TO DO
Below are entries. Reproduce exactly the lines between the line holding "Enable the AppSumo Select checkbox filter" and the line holding "Task: Choose the A-02 starry night painting", inclusive, and only those.

MATERIAL FOR THIS EXERCISE

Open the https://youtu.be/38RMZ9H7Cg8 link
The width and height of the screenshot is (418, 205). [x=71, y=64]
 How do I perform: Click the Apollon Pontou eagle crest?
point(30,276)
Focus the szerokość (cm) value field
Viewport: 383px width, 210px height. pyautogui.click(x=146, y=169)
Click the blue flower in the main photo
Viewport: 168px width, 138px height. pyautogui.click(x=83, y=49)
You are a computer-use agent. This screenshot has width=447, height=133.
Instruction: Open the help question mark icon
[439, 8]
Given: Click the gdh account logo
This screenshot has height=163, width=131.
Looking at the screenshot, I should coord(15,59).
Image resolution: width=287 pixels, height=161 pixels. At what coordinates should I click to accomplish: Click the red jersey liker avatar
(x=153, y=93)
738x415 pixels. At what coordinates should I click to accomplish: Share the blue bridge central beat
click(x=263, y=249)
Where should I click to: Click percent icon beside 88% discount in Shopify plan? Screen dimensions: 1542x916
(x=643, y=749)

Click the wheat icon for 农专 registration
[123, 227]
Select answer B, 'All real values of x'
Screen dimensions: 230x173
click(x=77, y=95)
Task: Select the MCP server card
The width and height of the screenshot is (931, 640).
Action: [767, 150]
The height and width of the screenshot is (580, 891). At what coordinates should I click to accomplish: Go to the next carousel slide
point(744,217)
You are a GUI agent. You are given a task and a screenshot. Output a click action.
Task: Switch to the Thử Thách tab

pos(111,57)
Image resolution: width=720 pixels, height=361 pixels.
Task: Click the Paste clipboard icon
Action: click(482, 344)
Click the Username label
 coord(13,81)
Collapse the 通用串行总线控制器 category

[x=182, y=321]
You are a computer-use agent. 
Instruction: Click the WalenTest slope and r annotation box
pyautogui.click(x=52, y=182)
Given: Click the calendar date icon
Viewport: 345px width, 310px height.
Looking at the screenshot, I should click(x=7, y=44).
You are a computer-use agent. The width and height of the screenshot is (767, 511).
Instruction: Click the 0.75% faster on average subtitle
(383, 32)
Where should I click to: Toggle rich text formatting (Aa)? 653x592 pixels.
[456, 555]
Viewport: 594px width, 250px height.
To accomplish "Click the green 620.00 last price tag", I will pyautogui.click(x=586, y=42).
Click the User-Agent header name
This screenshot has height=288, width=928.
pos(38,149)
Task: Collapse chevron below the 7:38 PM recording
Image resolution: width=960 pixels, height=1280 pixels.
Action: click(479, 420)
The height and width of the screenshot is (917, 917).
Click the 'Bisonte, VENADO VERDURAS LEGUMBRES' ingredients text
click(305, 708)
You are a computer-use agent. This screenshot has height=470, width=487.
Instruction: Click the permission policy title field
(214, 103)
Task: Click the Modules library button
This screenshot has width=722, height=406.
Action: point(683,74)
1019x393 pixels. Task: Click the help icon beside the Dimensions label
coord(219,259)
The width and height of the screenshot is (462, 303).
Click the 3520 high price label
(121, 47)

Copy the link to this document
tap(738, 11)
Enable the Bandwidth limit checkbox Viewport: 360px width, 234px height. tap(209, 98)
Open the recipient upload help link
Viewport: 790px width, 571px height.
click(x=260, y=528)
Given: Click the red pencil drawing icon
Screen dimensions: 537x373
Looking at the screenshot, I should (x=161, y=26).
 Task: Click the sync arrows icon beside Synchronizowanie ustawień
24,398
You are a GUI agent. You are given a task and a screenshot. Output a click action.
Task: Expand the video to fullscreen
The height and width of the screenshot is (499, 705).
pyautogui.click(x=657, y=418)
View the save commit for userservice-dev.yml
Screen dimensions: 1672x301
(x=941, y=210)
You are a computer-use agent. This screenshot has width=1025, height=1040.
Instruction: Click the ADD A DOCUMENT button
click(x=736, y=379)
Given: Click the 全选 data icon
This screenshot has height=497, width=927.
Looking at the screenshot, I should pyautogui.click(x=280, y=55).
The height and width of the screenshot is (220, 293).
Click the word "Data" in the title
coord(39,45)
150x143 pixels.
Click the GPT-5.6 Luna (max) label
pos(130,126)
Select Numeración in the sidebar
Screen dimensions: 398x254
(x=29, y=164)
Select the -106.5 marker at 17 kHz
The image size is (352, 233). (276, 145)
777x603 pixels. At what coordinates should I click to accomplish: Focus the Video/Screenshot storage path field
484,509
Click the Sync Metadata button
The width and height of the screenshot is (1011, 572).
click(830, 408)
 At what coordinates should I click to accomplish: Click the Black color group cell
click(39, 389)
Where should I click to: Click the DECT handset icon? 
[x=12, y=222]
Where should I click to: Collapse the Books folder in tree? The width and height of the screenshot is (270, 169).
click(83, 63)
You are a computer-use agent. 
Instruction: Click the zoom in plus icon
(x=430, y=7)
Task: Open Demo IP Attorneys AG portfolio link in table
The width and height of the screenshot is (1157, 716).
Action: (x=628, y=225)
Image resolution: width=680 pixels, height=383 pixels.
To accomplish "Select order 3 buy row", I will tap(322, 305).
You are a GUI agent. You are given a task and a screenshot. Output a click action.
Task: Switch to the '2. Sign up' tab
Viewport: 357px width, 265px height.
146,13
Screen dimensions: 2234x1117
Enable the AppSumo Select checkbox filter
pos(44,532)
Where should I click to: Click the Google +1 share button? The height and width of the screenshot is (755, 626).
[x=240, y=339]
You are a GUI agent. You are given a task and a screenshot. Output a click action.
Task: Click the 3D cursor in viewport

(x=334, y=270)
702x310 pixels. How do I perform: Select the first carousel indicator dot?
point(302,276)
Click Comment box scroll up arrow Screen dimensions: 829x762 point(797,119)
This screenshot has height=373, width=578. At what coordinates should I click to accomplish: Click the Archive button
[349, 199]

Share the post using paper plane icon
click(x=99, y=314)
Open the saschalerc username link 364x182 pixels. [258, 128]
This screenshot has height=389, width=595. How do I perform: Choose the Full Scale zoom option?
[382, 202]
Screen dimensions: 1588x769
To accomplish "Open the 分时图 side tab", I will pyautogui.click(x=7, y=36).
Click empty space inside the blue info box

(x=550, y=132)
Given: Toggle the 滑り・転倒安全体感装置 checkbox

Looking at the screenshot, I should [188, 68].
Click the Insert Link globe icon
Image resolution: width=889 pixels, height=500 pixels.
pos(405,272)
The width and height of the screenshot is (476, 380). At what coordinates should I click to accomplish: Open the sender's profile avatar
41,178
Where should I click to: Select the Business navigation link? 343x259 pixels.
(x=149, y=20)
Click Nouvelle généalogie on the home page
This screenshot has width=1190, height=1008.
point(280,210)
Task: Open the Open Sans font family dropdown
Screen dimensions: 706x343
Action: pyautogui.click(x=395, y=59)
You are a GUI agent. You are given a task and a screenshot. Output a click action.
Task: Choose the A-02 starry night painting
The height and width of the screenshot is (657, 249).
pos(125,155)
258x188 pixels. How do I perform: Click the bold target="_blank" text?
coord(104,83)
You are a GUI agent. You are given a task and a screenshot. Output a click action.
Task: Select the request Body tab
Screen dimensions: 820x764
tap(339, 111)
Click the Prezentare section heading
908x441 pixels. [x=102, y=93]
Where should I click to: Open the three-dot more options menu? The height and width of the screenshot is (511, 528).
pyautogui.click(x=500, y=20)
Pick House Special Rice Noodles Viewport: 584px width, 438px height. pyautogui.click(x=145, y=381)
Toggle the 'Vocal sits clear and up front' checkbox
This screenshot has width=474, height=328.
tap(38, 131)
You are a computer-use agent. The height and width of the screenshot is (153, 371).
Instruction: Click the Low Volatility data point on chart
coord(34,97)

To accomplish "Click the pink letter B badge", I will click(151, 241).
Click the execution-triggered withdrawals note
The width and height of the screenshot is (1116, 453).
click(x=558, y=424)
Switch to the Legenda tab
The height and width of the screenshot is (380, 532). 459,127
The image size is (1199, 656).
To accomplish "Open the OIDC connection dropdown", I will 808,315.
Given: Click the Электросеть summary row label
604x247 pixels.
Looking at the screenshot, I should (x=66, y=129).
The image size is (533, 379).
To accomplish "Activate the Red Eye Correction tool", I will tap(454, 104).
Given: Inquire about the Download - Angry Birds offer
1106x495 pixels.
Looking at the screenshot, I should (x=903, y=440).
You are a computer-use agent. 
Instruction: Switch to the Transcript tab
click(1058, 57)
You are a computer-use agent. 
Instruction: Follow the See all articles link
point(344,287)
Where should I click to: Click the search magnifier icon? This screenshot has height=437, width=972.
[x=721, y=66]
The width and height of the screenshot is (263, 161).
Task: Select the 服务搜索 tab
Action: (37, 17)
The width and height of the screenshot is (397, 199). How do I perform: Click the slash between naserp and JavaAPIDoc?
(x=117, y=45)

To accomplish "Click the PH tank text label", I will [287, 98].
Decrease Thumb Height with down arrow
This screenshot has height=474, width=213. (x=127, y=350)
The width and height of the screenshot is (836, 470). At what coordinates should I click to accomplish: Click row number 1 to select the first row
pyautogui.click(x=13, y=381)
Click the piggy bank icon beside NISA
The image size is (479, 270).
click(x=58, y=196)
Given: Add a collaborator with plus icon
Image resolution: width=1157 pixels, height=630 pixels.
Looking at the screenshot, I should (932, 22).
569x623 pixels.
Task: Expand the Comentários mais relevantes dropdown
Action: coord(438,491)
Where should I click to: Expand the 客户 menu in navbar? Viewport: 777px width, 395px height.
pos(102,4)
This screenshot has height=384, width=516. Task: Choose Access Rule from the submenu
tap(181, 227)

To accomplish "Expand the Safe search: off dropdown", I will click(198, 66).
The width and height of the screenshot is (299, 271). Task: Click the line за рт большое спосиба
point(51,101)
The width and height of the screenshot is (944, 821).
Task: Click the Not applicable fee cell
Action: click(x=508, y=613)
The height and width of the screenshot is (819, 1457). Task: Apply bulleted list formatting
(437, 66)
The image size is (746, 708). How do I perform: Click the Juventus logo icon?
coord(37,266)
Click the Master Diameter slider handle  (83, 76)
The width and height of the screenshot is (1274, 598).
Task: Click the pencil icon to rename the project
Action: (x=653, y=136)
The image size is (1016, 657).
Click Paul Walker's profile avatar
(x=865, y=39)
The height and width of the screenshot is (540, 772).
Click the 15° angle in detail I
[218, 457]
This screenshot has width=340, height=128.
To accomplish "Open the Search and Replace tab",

ANSWER SECTION
Enable the AppSumo Select checkbox filter
pos(44,532)
Where should I click to: Click the Google +1 share button? The height and width of the screenshot is (755, 626).
[x=240, y=339]
You are a GUI agent. You are given a task and a screenshot. Output a click action.
Task: Click the 3D cursor in viewport

(x=334, y=270)
702x310 pixels. How do I perform: Select the first carousel indicator dot?
point(302,276)
Click Comment box scroll up arrow Screen dimensions: 829x762 point(797,119)
This screenshot has height=373, width=578. At what coordinates should I click to accomplish: Click the Archive button
[349, 199]

Share the post using paper plane icon
click(x=99, y=314)
Open the saschalerc username link 364x182 pixels. [258, 128]
This screenshot has height=389, width=595. How do I perform: Choose the Full Scale zoom option?
[382, 202]
Screen dimensions: 1588x769
To accomplish "Open the 分时图 side tab", I will pyautogui.click(x=7, y=36).
Click empty space inside the blue info box

(x=550, y=132)
Given: Toggle the 滑り・転倒安全体感装置 checkbox

Looking at the screenshot, I should [188, 68].
Click the Insert Link globe icon
Image resolution: width=889 pixels, height=500 pixels.
pos(405,272)
The width and height of the screenshot is (476, 380). At what coordinates should I click to accomplish: Open the sender's profile avatar
41,178
Where should I click to: Select the Business navigation link? 343x259 pixels.
(x=149, y=20)
Click Nouvelle généalogie on the home page
This screenshot has width=1190, height=1008.
point(280,210)
Task: Open the Open Sans font family dropdown
Screen dimensions: 706x343
Action: pyautogui.click(x=395, y=59)
You are a GUI agent. You are given a task and a screenshot. Output a click action.
Task: Choose the A-02 starry night painting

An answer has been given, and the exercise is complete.